For now, the party apparatchiks are doing amazingly well, and perhaps they will be able to oversee a smooth transition by reinventing themselves as managers of national pride. Or perhaps they will allow themselves to be displaced one day by an openly xenophobic “one-China” movement. But let us not be deluded into thinking that the many sane voices pleading for human rights, toleration, and democracy will be the winners.
To the Editor:
Gordon G. Chang’s excellent article acutely analyzes the mounting pressures for revolt in China. But he leaves out a major factor in this regard. A 2004 amendment to China’s constitution allowed some 500 million residents of urban areas the right to own private property. A vote on the extension of this right to rural property is upcoming.
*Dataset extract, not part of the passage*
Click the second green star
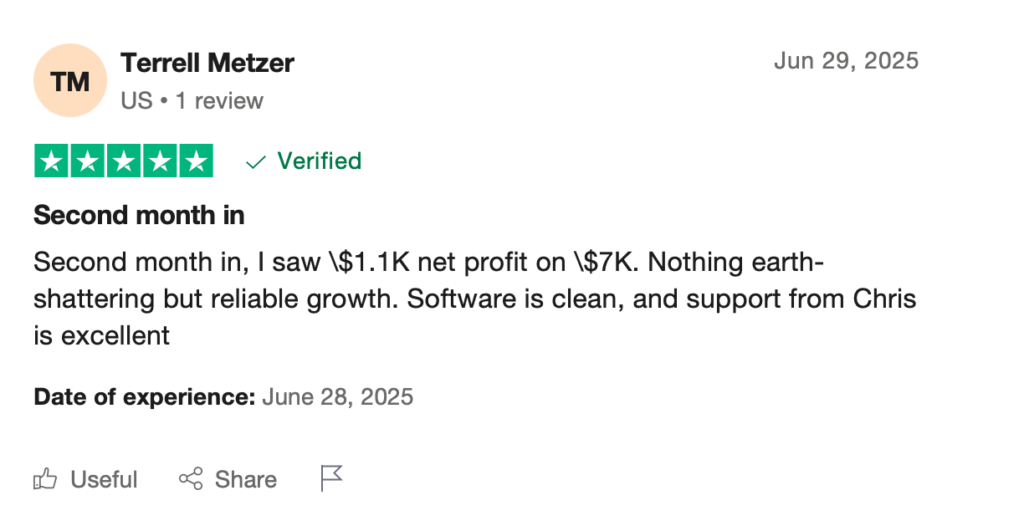click(88, 161)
Once the Chinese have legal sanction to purchase rural land, one can expect millions of them to start purchasing their ancestral plots. Beijing will be compelled to accelerate the rule of law in order to deal with the boom and resolve peacefully the host of legal and political issues that is sure to come up.
Gordon G. Chang writes:
Tongdong Bai’s kind words for Mao Zedong’s reckless and murderous rule and Deng Xiaoping’s deadly crackdown on peaceful demonstrators in Beijing are truly stunning. At least Mr. Bai does not defend despotism as a good in itself, but only as a necessary transitional phase for societies. However one is to understand his idea that state paternalism and even authoritarianism are preconditions for democracy and prosperity, Mr. Bai essentially advises that we support China’s leaders as they go about modernizing their country. But dictators do not mystically transform themselves into democrats. On the contrary, they yield only when their subjects demand more say over their lives. And if modern history teaches us anything, it is that people are more apt to do that when they are supported by the citizens and leaders of free societies.
I have no quarrel with many of Christopher Lord’s points. I should note, however, that although leaders like Jiang Zemin and Hu Jintao did not invent Chinese nationalism, they have exploited and stoked it. What will become of it in the absence of state Communism remains unknown. As I wrote in my article, China’s path into the future is not likely to be smooth.
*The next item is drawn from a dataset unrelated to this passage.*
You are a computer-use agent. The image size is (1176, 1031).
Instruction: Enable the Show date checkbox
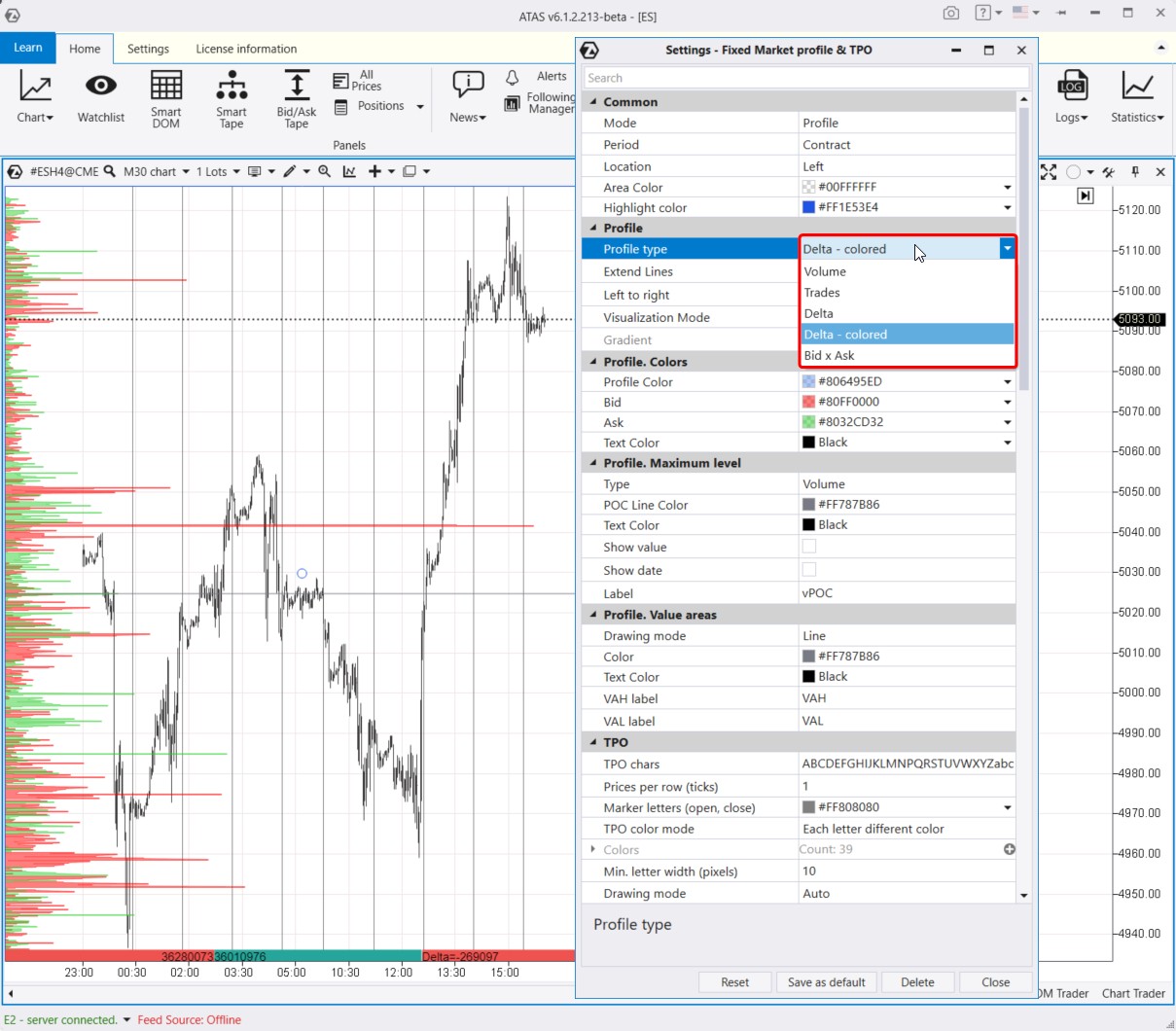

I agree with Don Kirk that property ownership could eventually transform Chinese society and governance. But the 2004 constitutional amendment to which he refers only guarantees the inviolability of “lawful private property” (emphasis added), and makes no distinction between urban and rural property. Unfortunately, the provision has proved meaningless in practice, as have all the grand-sounding constitutional guarantees of human rights in China. Moreover, the constitution actually forbids private ownership of the most important kind of property—land, whether urban or rural. Accordingly, in late January of this year, Chen Xiwen, director of the rural work office of the central government, explicitly ruled out land privatization and announced a crackdown on provincial and local experiments in land-rights sales.
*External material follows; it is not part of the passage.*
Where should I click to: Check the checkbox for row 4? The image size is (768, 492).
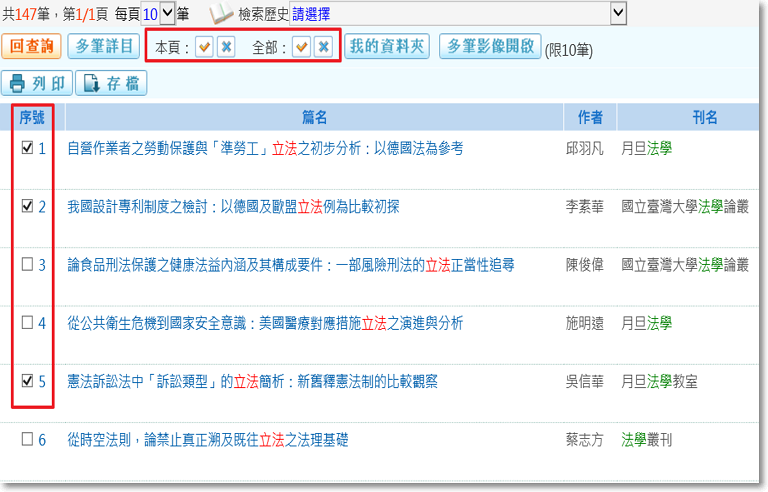pos(27,323)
The issue of land ownership highlights the problem of hoping that China’s leaders will gradually extend freedom to the Chinese people. Beijing must tenaciously fight against property rights in order to keep its grip on power. One day the Chinese will be able to own land, but it is unlikely that this will happen under a government run by the “party of public assets,” the literal translation of the Chinese Communist party’s name.